**Given records**:
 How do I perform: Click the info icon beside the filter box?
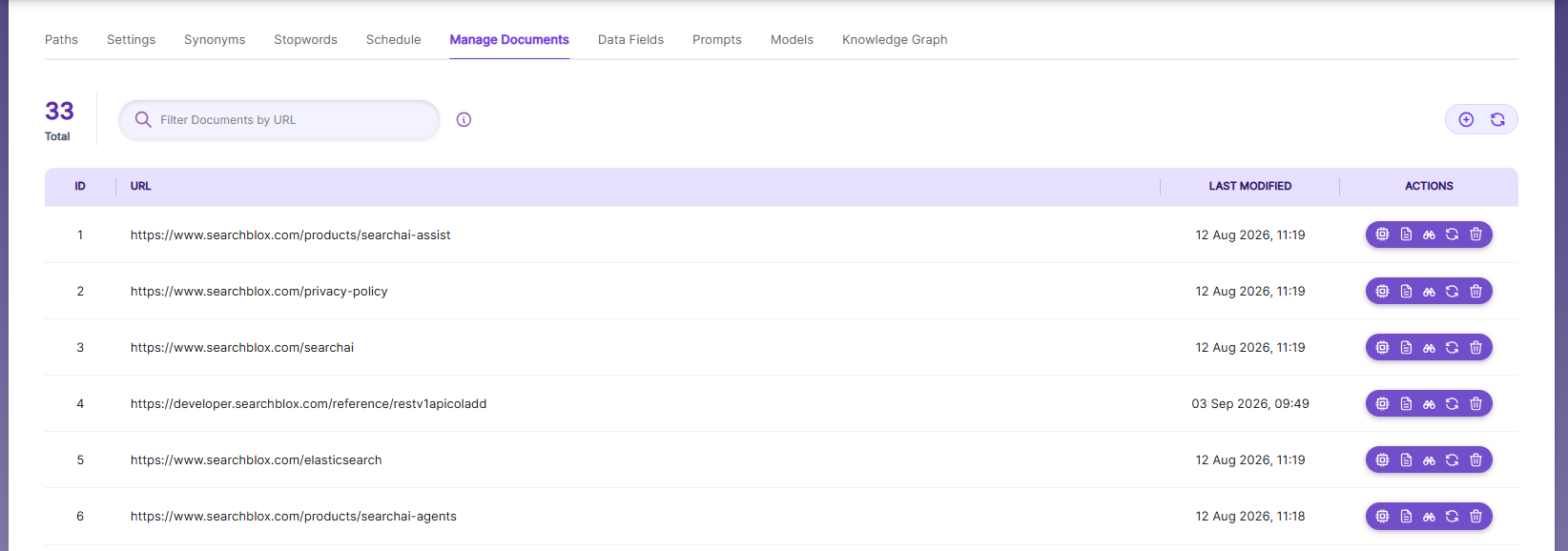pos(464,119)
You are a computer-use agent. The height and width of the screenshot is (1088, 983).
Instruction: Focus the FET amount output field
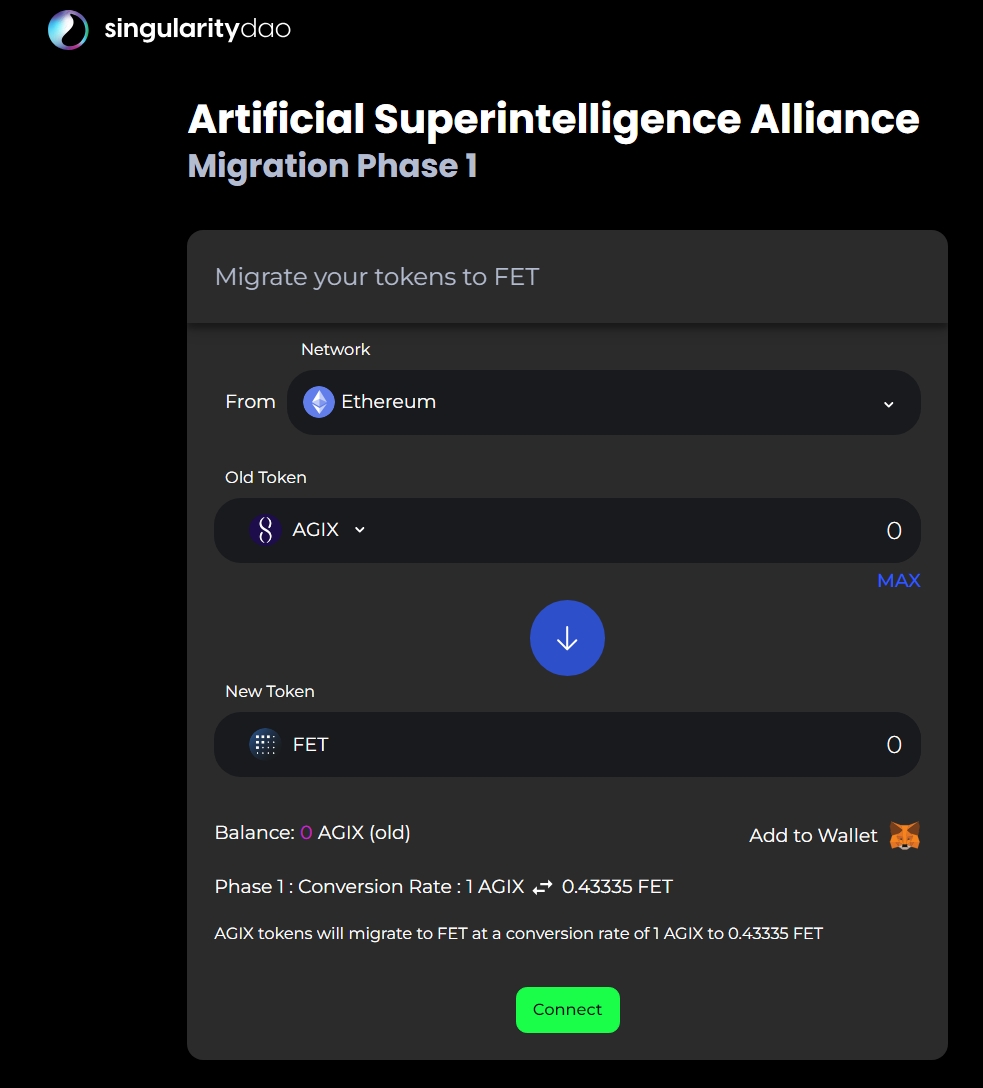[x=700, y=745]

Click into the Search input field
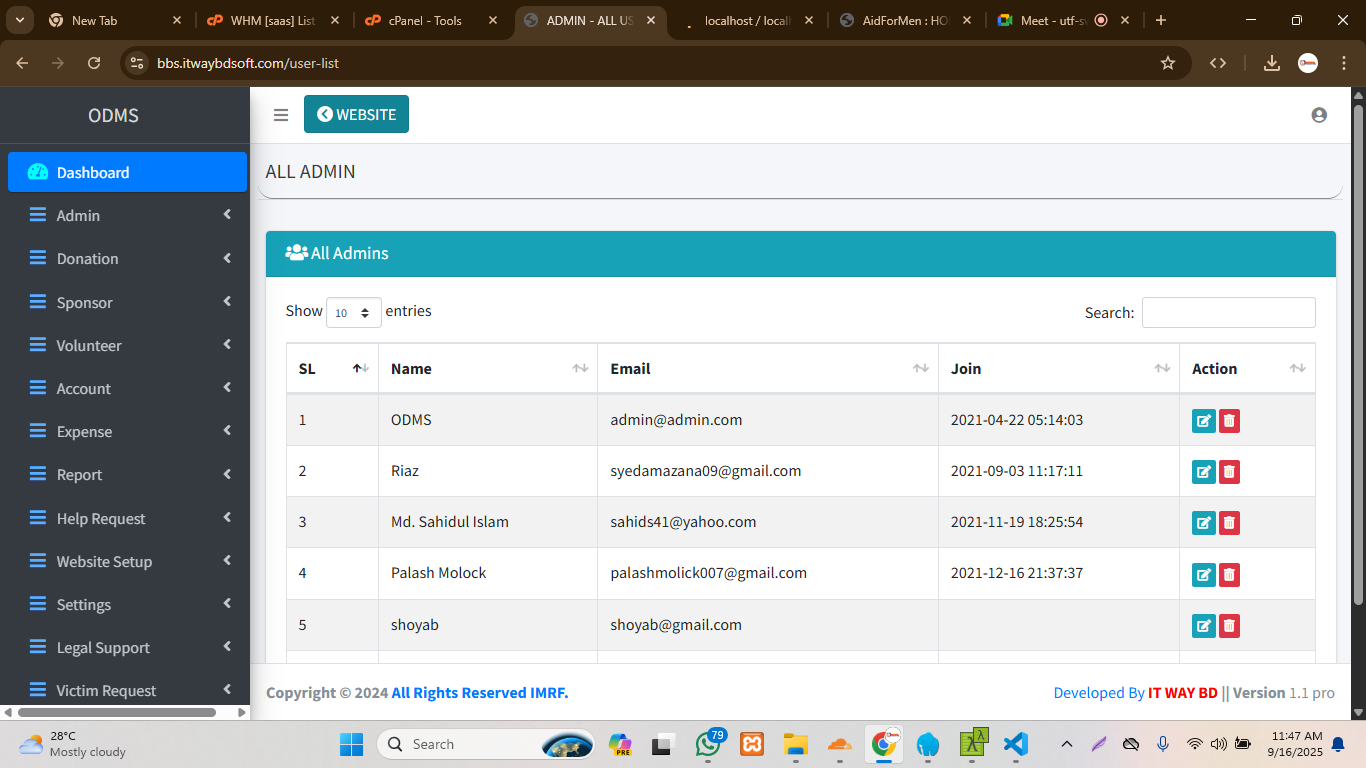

**What you will do**: Transcribe the listing in full. Omit the pictures and keep every line exact.

**Your response**:
 How do I perform: Click the info icon beside the filter box?
pos(464,119)
You are a computer-use agent. The height and width of the screenshot is (1088, 983).
Instruction: Focus the FET amount output field
[x=700, y=745]

Click into the Search input field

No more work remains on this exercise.